"It isn't interior guard duty," the lieutenant explained. "None of that halt-advance-officer-of-the-day-post-number-four stuff. Just make like a cop and don't let any monkey-business happen. Fire a warning shot if you have to. And, ah—" The lieutenant was embarrassed. "If you have to, uh, shoot at anybody, aim for the legs. Any questions?" There were questions, a world of questions, but Luther wasn't sure what they were. And besides the hardware-lieutenant was in a hurry to get back to Company, where the captain was waiting for an explanation of why the platoon sergeant had been found to have his pockets stuffed with half-pint liquor bottles.

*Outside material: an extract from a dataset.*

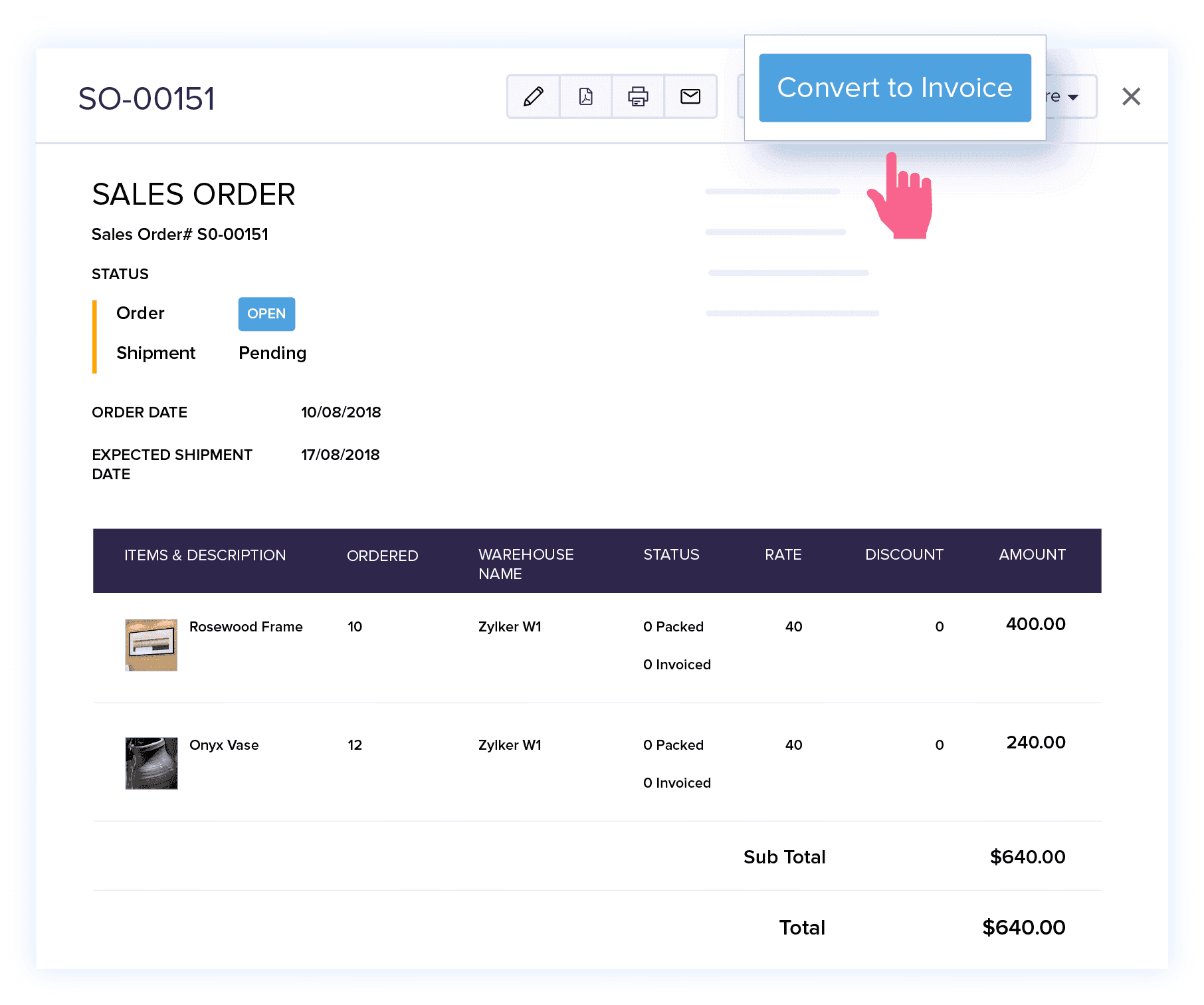Image resolution: width=1204 pixels, height=1005 pixels.
Task: Select the Rosewood Frame item name
Action: click(246, 627)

Private Bayswater saw lights and heard a motor running and, in his state of acute disbelief in what was around him, stood stock-still for most of a minute, staring at the vehicle. It was parked at the foot of Wharf Avenue, a panel truck. By and by he made out that it was a radio broadcasting truck, and remembered that the lieutenant had told him it was in the area. Perfectly all right.

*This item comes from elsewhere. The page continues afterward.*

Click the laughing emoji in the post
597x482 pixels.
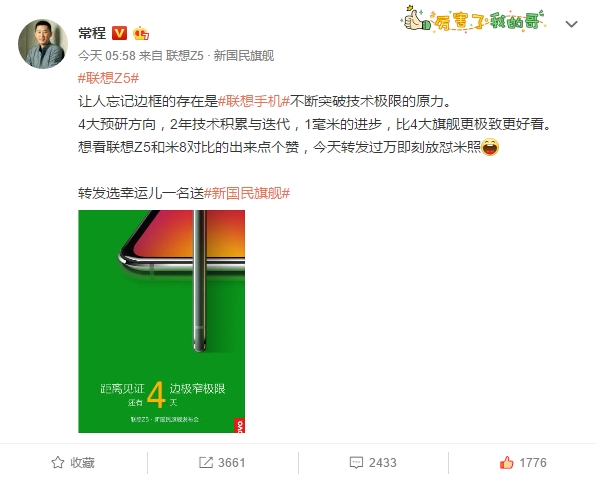point(490,147)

He stayed near it; it was less lonesome there. Until by and by Private Bayswater became conscious of a nagging yearning for a smoke.
Luther didn't smoke much, because his mother had proved to him, with graphs and charts and doctors' reports, that terrible things went on in the lungs of men who smoked cigarettes. But he wanted a cigarette bad. And anyway, there wasn't anyone around. Everybody in town knew that the National Guard was patrolling, with orders to shoot if they had to. Nobody would be stupid enough to try anything. Nobody had—and he'd been on duty for nearly an hour.

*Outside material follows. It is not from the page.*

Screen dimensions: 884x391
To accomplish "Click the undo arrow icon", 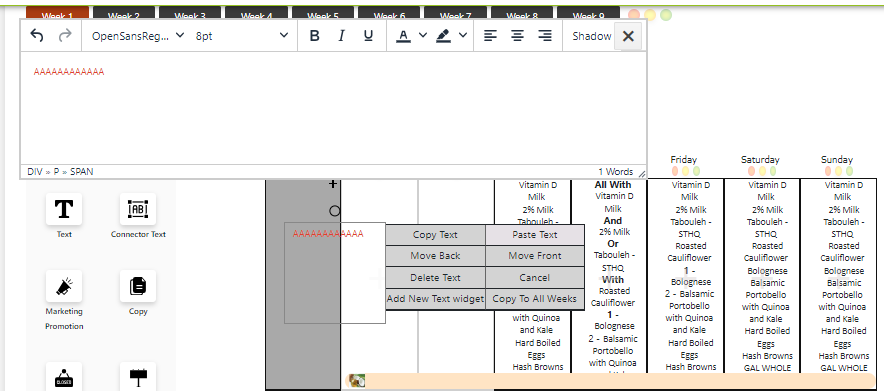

He leaned against a sagging warehouse-front experimentally, and it didn't sag any more than before. He bounced on the steps, and though they shook it didn't seem likely he would fall through. He stepped inside, closed the door as nearly as it would go, and greedily tore the paper on the pack getting a cigarette out.
Cupping the cigarette, he looked out of an unglassed window and was pleased to find that he could observe the streets as well from in here as from outside. Fantastic! It was the first good chance he had had to look over the damage done to Hebertown. He wondered briefly about what kind of people were crazy enough to build their houses in a place like this, where the water could come up and do what had been done to these, but Luther Bayswater was not much given to worry about other people's troubles—
And besides, he heard a noise.
It sounded like a door slamming. Car door? But he could see the panel truck. Nobody was moving there. The two men were still inside, busy about whatever they had to be busy about, or else just waiting for daybreak and their first direct broadcast. A door in one of the buildings?
Maybe. Luther Bayswater wished he had been listening more attentively. A door slamming in a building—that might be just the wind, of course. But if it wasn't the wind, it was one of the hazy mythological figures called looters that he was supposed to be on the lookout for.
He swore a tepid oath, ground out his cigarette and opened the door. It made a frightful racket; he hadn't noticed anything of the kind when he came into the building.